### Data supplied:
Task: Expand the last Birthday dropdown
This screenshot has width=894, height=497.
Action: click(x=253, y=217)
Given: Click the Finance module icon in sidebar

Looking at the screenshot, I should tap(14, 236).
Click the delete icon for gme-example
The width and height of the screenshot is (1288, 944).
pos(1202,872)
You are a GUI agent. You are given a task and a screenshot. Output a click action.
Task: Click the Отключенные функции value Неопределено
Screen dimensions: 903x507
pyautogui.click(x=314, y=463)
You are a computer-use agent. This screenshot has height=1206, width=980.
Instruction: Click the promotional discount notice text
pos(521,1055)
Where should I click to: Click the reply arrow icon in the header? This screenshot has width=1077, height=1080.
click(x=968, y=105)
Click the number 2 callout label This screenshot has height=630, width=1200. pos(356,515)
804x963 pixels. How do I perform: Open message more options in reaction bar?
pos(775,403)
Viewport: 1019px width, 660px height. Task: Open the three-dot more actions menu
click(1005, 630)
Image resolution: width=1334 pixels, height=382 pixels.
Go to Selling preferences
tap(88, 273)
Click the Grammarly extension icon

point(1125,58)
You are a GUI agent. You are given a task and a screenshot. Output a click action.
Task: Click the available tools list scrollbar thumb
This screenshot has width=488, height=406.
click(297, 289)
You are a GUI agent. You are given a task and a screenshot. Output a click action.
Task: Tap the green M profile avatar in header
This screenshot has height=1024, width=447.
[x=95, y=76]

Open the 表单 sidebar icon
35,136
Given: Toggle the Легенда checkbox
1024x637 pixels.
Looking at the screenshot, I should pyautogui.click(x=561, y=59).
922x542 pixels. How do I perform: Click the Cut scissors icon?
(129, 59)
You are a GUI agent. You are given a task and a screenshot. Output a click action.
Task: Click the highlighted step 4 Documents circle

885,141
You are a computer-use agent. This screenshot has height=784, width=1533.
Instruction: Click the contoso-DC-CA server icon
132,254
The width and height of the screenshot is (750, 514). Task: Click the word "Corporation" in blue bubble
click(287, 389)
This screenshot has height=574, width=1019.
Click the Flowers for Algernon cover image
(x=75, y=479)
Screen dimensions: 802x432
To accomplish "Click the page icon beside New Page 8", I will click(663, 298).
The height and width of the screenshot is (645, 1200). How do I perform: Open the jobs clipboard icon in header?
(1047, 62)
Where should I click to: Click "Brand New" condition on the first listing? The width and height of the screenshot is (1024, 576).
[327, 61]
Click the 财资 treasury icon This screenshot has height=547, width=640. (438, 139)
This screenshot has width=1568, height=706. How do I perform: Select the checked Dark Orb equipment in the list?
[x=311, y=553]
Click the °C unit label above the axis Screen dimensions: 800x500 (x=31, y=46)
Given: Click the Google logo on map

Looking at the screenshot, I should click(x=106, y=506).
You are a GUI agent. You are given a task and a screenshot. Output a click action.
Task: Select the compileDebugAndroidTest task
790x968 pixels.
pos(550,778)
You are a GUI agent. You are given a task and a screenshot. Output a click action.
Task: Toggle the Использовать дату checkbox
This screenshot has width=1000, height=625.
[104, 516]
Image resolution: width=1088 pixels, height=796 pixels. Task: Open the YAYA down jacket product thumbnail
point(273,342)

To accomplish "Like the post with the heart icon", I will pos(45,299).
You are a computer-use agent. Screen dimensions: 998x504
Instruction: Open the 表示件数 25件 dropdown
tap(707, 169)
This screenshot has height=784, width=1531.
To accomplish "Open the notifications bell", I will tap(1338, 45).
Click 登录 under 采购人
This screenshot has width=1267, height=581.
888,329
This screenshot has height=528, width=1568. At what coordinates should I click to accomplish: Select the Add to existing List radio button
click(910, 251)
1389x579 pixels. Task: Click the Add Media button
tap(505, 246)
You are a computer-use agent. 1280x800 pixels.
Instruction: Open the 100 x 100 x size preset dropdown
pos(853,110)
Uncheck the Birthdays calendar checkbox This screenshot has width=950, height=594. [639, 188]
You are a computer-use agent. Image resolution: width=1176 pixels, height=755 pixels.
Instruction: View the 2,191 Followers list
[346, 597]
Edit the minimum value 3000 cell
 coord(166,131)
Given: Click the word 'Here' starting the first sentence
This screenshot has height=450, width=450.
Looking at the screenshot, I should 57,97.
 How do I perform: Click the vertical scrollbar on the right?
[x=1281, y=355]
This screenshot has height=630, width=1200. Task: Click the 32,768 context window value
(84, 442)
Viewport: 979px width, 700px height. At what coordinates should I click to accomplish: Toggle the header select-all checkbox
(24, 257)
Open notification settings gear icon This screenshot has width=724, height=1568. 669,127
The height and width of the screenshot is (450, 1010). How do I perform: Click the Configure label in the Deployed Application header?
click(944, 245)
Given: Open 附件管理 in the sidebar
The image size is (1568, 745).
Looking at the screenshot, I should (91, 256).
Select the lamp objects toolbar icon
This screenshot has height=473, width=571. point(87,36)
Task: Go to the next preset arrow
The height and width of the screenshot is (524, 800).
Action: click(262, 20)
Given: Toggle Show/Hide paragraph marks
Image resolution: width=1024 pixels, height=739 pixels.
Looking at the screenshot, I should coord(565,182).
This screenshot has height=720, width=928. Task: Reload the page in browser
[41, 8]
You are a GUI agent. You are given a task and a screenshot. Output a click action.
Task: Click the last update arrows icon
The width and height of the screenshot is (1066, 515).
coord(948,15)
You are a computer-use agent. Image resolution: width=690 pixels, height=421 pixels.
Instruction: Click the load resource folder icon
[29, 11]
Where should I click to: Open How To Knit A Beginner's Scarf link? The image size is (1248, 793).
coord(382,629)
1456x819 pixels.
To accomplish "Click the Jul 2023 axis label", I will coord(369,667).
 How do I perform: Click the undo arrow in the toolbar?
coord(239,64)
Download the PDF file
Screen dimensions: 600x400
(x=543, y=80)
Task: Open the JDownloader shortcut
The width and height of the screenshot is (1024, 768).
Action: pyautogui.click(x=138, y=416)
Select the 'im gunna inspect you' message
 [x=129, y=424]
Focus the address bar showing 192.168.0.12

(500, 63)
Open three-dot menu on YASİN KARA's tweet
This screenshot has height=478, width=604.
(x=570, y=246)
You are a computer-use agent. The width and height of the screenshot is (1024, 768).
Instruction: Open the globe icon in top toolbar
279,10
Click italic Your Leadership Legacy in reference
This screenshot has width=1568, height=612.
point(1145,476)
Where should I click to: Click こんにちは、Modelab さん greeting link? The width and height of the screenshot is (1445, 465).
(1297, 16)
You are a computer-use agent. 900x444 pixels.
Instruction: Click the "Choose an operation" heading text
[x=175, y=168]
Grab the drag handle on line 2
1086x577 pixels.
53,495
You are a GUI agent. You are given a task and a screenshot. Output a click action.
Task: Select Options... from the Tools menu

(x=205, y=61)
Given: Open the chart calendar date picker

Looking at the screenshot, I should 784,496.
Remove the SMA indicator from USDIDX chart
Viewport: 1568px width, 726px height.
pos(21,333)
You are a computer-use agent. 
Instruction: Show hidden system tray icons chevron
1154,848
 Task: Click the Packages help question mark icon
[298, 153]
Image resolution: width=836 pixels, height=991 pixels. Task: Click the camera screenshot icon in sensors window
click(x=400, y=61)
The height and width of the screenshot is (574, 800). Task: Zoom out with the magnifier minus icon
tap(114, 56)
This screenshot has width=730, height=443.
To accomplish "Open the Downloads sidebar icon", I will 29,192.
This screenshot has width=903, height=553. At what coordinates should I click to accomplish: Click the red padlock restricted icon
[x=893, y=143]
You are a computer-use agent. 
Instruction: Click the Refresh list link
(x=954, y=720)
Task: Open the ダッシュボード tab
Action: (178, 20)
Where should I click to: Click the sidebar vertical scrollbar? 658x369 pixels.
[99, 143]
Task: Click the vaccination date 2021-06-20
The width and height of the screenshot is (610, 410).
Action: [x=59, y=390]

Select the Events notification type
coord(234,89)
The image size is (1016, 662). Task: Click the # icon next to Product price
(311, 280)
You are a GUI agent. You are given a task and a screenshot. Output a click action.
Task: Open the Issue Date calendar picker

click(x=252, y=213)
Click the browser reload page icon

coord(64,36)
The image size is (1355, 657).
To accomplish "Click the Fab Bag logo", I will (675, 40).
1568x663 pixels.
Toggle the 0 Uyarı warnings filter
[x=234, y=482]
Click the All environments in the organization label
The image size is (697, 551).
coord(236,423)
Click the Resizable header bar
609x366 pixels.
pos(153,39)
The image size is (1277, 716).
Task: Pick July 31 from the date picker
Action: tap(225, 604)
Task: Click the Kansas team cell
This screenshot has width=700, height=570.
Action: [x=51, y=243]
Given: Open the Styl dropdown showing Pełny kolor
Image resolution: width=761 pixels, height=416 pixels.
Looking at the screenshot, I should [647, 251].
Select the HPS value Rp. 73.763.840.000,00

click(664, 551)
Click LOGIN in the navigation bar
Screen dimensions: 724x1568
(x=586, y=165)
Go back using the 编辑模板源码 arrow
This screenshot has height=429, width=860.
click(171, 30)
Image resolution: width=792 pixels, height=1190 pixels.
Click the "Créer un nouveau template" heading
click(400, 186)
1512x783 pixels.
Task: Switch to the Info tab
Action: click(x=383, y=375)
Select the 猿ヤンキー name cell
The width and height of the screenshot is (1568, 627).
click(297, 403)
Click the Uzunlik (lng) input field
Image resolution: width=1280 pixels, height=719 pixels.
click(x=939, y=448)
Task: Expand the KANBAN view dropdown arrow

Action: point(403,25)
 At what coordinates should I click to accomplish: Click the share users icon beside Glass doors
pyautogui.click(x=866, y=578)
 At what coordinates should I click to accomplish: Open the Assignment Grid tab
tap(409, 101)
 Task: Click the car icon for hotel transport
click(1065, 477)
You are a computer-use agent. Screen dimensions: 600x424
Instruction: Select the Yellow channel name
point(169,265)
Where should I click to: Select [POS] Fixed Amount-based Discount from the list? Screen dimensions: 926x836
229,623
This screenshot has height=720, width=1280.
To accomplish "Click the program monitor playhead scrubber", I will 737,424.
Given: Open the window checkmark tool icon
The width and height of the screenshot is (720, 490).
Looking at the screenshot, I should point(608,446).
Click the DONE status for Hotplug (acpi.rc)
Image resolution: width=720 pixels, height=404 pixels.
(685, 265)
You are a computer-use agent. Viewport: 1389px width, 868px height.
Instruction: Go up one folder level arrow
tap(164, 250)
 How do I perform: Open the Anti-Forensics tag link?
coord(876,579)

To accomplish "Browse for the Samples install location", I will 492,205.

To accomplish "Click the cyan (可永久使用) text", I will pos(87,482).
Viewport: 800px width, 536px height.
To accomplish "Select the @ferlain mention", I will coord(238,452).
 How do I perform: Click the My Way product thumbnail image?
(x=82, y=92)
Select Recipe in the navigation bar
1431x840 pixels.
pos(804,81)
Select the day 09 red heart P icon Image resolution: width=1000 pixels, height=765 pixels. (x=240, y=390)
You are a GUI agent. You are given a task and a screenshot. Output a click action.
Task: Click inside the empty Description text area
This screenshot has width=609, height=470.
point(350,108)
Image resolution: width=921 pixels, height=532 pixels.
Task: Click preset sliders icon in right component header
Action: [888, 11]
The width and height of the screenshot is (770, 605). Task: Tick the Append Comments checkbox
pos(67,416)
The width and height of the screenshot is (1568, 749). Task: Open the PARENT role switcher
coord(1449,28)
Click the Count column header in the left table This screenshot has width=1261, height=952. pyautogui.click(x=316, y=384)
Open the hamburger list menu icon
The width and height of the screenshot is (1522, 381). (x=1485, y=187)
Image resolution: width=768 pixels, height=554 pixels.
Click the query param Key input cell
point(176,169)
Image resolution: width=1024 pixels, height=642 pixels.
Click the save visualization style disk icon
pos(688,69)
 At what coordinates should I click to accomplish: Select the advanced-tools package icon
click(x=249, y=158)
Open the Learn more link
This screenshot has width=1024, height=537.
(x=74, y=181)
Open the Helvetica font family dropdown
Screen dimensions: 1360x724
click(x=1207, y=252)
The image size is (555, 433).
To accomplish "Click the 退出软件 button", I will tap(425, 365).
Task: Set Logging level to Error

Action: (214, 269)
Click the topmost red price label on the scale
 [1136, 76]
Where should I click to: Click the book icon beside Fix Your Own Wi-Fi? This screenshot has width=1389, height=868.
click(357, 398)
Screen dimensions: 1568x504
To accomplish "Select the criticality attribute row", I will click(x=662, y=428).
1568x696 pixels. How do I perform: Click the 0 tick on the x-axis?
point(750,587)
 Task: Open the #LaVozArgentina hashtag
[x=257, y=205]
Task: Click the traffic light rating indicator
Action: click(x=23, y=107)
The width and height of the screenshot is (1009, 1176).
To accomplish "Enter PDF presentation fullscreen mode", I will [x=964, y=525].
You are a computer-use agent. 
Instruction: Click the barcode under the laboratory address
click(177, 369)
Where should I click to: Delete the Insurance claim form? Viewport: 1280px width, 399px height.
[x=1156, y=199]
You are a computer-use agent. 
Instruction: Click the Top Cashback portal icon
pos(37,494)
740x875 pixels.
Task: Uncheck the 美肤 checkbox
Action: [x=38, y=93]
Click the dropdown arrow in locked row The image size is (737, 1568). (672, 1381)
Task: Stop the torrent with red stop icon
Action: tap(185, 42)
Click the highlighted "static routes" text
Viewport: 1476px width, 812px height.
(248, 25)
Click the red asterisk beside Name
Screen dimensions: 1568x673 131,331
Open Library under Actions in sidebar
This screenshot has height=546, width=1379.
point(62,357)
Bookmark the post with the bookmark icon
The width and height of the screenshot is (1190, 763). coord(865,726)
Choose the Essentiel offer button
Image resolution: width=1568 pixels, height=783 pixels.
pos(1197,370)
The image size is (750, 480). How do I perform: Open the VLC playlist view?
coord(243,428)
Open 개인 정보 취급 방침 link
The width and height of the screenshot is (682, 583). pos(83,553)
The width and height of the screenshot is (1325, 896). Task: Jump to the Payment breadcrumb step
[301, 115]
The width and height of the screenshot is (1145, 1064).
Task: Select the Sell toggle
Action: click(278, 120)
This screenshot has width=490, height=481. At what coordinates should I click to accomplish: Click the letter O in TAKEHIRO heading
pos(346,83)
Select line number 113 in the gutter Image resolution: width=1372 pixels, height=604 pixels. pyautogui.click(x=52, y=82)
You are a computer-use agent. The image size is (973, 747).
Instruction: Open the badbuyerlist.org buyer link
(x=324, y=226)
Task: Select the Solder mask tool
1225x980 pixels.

### Task details:
Begin with the line above that has "The width and height of the screenshot is (1568, 749)." and continue through the line that has "Open the Learn more link", setting each one down exactly. Stop there.

### Written answer:
The width and height of the screenshot is (1568, 749). Task: Open the PARENT role switcher
coord(1449,28)
Click the Count column header in the left table This screenshot has width=1261, height=952. pyautogui.click(x=316, y=384)
Open the hamburger list menu icon
The width and height of the screenshot is (1522, 381). (x=1485, y=187)
Image resolution: width=768 pixels, height=554 pixels.
Click the query param Key input cell
point(176,169)
Image resolution: width=1024 pixels, height=642 pixels.
Click the save visualization style disk icon
pos(688,69)
 At what coordinates should I click to accomplish: Select the advanced-tools package icon
click(x=249, y=158)
Open the Learn more link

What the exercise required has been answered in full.